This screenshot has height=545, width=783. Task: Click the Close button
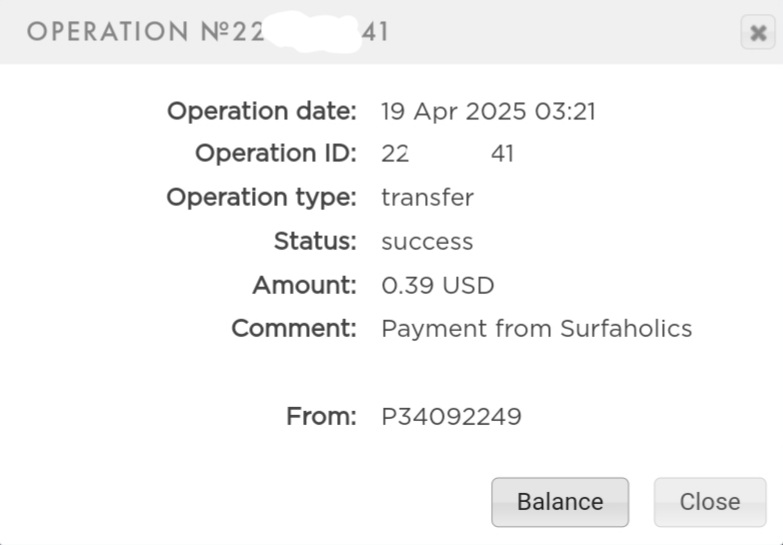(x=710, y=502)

--

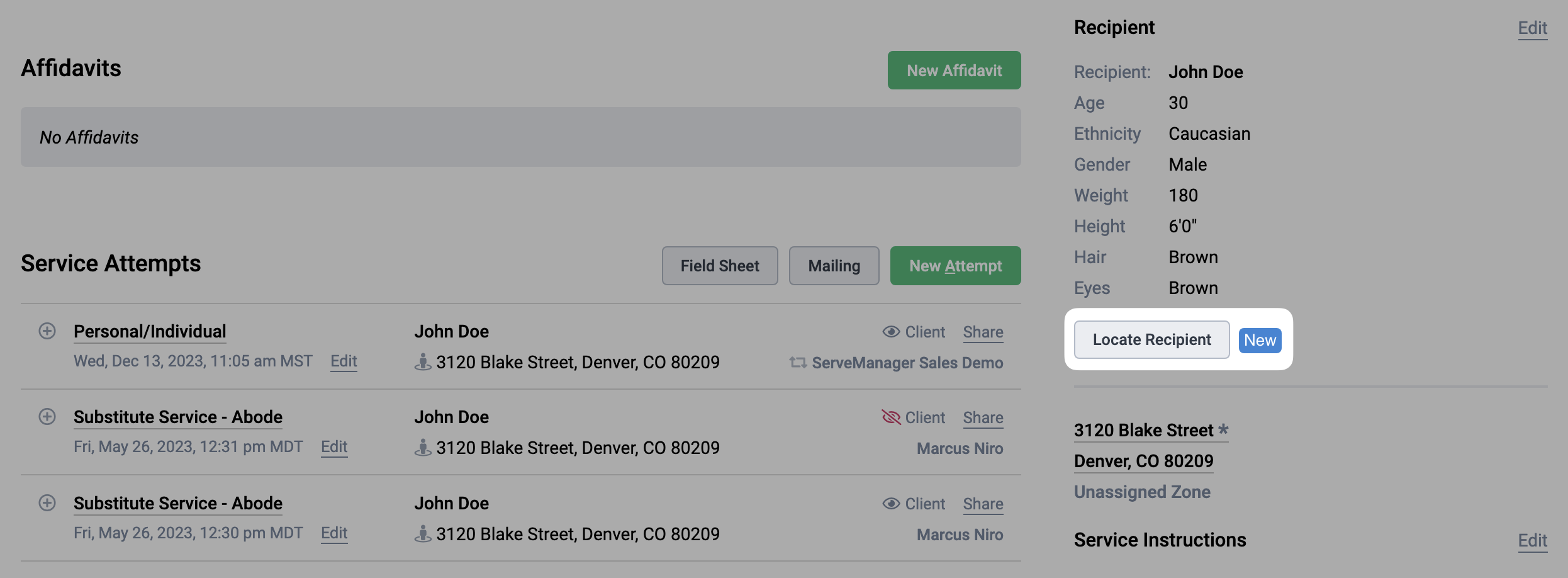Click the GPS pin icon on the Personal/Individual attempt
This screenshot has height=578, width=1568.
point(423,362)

> **Problem requirements**: Please revise the entries from the line with "Click the GPS" up to and including the line with "point(423,362)", replacing "pin icon" with "location marker" and keeping everything else unchanged. Return only those lines, without the pictures.

> **Complete answer**:
Click the GPS location marker on the Personal/Individual attempt
This screenshot has height=578, width=1568.
point(423,362)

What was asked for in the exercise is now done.